Besides stable 2H phases of TMDs, the metastable 1T and 1T′ phases also cause significant attention in the research area due to the newly proposed intriguing physical properties and promising applications in energy conversion and storage. For instance, while bulk 1T MoS2 crystals are demonstrated to undergo a superconducting transition at 4 K,59 1T′ MoS2 and WTe2 monolayers have exhibited the quantum spin Hall effect.60 Moreover, 1T/1T′ MoS2 showed very high conductivity which makes them excellent electrocatalysts for hydrogen evolution and rechargeable batteries.37 According to the crystal field theory, the d orbitals of metals with trigonal coordination are classified into three groups, d(z2), d(x2−y2,xy) and d(xz,yz), while the d orbitals with octahedral coordination form the degenerate d(z2,x2−y2) and d(yz,xz,xy) orbitals. 2H-phases TMDs showed that the dz2 orbital is completely filled and dxy and dx2−y2 orbitals are empty. Configurations of W-6s26p4 and Mo-5s24d4 were treated as valence electrons, making the 2H phases of TMDs behave as a semiconductor. Due to 1T phases of TMDs are split into the configuration of eg orbitals d(x2−y2) d(z2) over t2g orbitals d(xy), two electrons are filled in the t2g state, the electronic structure of the T phases of TMDs leads to metallic phases and also various distortions that can lower the degeneracy and in some cases result in new semiconducting and semimetallic phases.

Given problem 1:
According to the passage on TMD phases, why is 1T/1T′ MoS2 an excellent material for hydrogen evolution electrocatalysts and rechargeable batteries? Answer in one to three sentences.
Given problem 2:
Continue the passage on TMD phases after its final sentence.

Data segment:
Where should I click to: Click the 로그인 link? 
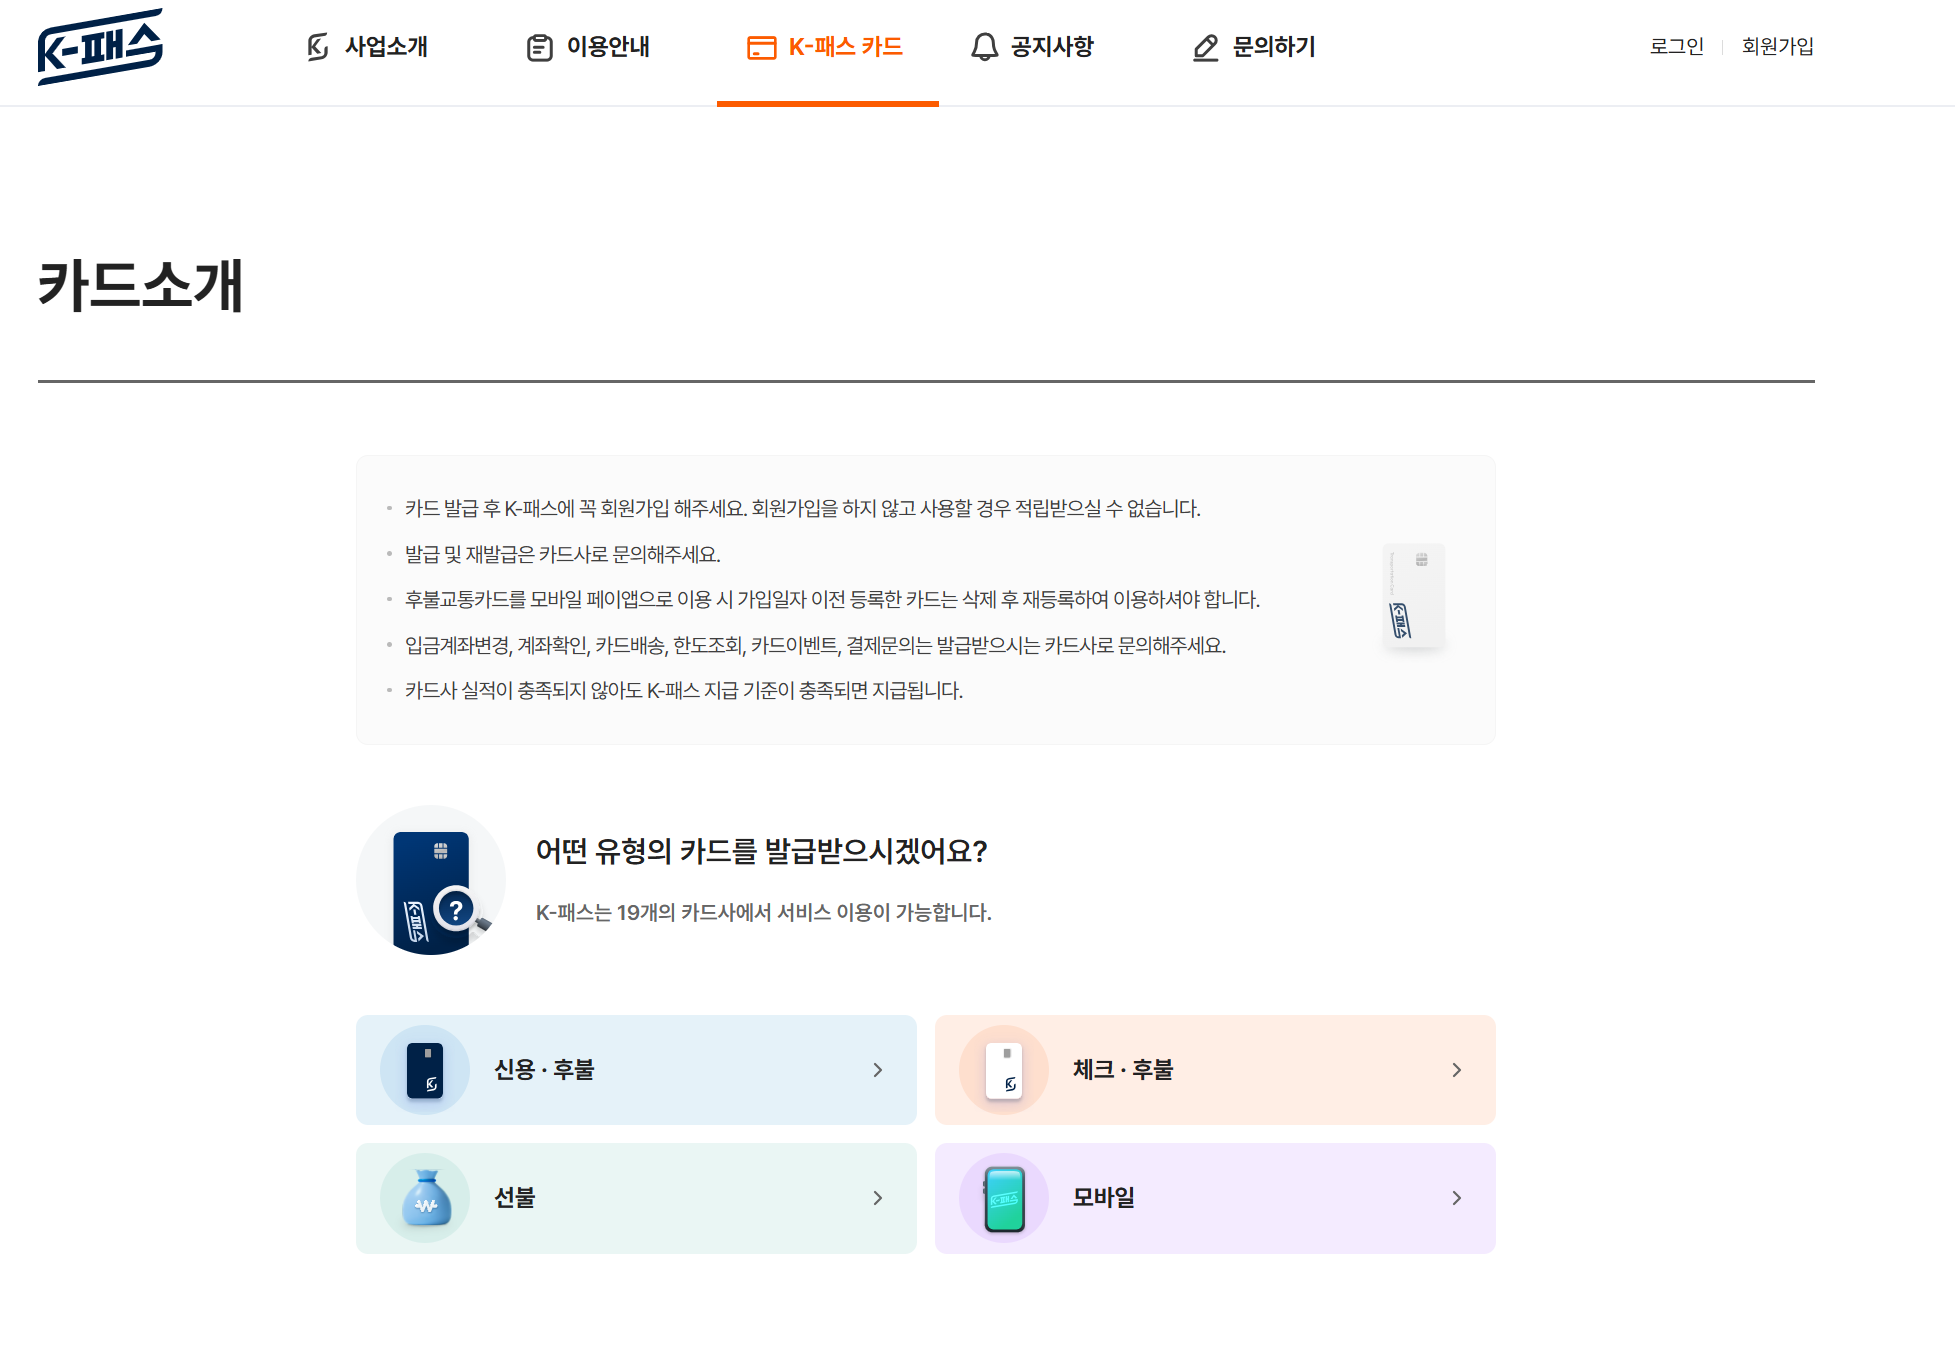1676,46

Response 1:
1T/1T′ MoS2 has very high conductivity. That property makes it an excellent electrocatalyst for hydrogen evolution and an excellent material for rechargeable batteries.

Response 2:
Reports have shown theoretically and experimentally that the metallic 1T phase is dynamically unstable in free-standing conditions and it can further relax to other 1T′ phase.61 Due to structural distortion, spontaneous symmetry breaks down and the degeneracy of electronic states can be shifted to lower energy. 2H to 1T′ phase transition was observed that electron doping from gold, facilitated by interfacial tensile strain. They observed a tunable inverted gap (∼0.50 eV) and a fundamental gap (∼0.10 eV) in quasimetallic MoS2 monolayer.62 Owing to this inverted gap is yet observed experimentally, the source of the inverted gap is not clear.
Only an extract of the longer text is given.